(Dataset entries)
======
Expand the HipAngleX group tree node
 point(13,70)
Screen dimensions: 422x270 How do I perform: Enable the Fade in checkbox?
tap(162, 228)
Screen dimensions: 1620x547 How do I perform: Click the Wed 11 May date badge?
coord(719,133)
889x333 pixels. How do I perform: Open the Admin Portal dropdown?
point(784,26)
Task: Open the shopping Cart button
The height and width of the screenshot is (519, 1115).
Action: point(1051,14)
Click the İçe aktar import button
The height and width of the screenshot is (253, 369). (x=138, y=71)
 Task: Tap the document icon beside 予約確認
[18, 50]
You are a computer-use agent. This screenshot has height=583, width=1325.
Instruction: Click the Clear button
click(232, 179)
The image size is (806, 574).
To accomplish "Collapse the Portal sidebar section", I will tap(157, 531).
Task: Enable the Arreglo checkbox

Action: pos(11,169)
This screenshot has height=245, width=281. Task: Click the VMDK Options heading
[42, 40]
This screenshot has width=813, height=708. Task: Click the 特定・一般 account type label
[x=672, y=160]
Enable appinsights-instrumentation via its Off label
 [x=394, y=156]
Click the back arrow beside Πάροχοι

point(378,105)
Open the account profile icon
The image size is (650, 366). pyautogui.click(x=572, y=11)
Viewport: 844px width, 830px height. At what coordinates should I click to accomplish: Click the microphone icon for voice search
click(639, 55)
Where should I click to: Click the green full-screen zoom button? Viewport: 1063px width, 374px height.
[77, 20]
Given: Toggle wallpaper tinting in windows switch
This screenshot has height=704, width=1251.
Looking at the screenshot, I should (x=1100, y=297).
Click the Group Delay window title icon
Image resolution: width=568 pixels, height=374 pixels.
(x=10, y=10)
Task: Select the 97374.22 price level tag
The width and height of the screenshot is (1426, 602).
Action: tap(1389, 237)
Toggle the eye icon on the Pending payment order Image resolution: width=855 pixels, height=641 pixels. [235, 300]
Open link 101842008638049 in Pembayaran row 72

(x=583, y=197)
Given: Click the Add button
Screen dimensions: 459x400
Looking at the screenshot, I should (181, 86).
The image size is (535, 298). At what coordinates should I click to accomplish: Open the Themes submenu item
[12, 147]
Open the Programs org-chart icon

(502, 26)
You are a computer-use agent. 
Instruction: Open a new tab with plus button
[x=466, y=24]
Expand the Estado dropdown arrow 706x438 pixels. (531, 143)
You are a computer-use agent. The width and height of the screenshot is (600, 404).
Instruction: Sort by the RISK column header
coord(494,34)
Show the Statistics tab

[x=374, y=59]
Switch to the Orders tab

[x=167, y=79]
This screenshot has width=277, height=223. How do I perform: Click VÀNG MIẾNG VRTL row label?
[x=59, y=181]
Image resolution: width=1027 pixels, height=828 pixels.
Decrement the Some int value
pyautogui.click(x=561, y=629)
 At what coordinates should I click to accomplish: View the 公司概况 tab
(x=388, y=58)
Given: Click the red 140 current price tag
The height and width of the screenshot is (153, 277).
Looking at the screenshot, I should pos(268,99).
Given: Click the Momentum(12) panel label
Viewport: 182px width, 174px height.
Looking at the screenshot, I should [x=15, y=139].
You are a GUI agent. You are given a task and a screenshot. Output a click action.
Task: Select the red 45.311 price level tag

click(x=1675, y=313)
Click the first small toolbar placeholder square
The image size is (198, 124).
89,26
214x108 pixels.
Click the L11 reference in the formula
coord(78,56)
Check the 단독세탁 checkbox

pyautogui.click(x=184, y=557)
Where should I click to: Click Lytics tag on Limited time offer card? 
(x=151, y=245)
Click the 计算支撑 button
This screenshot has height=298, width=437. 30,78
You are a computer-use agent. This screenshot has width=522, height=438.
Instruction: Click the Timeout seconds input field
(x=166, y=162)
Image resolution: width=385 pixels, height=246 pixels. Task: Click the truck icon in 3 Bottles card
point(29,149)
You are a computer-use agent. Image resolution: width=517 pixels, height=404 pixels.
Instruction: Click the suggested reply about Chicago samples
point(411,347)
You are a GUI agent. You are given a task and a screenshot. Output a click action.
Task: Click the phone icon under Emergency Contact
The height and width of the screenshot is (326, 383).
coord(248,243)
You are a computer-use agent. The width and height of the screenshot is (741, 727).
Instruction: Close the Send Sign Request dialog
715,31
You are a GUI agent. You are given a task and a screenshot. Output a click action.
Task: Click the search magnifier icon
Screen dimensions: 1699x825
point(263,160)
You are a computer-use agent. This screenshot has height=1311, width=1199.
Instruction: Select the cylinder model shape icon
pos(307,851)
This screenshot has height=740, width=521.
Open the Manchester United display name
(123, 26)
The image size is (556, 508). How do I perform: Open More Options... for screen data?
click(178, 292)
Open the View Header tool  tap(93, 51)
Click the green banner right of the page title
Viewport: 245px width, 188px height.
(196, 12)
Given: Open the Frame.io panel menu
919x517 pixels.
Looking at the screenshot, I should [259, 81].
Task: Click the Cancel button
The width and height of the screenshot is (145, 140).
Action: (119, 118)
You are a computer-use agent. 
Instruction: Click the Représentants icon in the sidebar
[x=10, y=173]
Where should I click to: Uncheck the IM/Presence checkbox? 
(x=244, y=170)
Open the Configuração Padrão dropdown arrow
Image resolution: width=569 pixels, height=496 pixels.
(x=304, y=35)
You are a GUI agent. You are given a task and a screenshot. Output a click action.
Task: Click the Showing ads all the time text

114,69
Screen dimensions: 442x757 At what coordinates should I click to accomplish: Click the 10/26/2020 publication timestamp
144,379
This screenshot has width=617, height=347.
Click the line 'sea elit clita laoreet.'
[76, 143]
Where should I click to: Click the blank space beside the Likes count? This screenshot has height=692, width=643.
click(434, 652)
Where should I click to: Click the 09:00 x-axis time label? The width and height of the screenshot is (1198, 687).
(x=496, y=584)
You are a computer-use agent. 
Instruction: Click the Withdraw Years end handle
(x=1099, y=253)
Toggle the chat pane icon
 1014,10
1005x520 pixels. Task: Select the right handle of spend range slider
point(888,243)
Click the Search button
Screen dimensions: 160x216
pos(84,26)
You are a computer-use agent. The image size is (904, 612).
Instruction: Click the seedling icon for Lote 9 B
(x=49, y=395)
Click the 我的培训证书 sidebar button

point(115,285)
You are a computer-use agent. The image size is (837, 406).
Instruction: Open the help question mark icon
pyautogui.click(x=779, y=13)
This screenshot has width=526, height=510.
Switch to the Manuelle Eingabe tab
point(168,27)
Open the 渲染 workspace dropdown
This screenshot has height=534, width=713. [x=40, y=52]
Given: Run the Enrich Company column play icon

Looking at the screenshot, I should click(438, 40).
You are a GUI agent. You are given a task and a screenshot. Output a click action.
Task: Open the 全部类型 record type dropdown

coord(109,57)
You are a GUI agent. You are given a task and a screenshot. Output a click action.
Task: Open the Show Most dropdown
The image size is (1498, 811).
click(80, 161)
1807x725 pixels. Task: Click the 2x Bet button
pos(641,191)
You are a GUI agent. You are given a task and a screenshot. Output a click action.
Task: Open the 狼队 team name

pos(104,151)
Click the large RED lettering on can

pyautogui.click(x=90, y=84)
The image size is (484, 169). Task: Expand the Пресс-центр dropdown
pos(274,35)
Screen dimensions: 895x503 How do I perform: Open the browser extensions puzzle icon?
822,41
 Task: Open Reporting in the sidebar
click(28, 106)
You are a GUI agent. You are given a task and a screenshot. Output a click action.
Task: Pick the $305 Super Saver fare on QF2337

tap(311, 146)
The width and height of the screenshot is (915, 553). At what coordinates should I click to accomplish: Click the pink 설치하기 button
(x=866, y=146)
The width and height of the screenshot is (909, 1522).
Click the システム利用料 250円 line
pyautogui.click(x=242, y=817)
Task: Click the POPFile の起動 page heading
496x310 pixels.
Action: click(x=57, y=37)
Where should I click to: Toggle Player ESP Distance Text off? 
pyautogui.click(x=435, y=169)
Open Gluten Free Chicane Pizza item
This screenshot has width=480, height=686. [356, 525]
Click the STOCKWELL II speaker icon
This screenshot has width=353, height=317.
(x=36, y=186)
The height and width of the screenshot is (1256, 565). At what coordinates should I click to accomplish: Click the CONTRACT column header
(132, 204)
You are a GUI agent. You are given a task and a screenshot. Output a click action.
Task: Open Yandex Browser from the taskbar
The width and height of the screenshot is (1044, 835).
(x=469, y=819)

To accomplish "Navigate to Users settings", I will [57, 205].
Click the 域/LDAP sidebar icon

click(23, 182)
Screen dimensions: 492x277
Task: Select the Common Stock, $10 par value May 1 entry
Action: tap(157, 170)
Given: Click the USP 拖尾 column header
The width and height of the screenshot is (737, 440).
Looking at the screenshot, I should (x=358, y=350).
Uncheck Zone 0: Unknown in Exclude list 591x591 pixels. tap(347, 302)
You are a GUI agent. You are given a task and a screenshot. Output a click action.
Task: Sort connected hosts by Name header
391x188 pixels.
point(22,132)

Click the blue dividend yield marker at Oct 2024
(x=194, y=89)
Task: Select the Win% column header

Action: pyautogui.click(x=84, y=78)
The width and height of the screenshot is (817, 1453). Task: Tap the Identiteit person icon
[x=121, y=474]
======
• WHAT IS EXPECTED
Would you output the lines from the one that contains "Uncheck Zone 0: Unknown" to the end of the data, both ends included, exactly as they appear?

• OUTPUT OF THE TASK
Uncheck Zone 0: Unknown in Exclude list 591x591 pixels. tap(347, 302)
You are a GUI agent. You are given a task and a screenshot. Output a click action.
Task: Sort connected hosts by Name header
391x188 pixels.
point(22,132)

Click the blue dividend yield marker at Oct 2024
(x=194, y=89)
Task: Select the Win% column header

Action: pyautogui.click(x=84, y=78)
The width and height of the screenshot is (817, 1453). Task: Tap the Identiteit person icon
[x=121, y=474]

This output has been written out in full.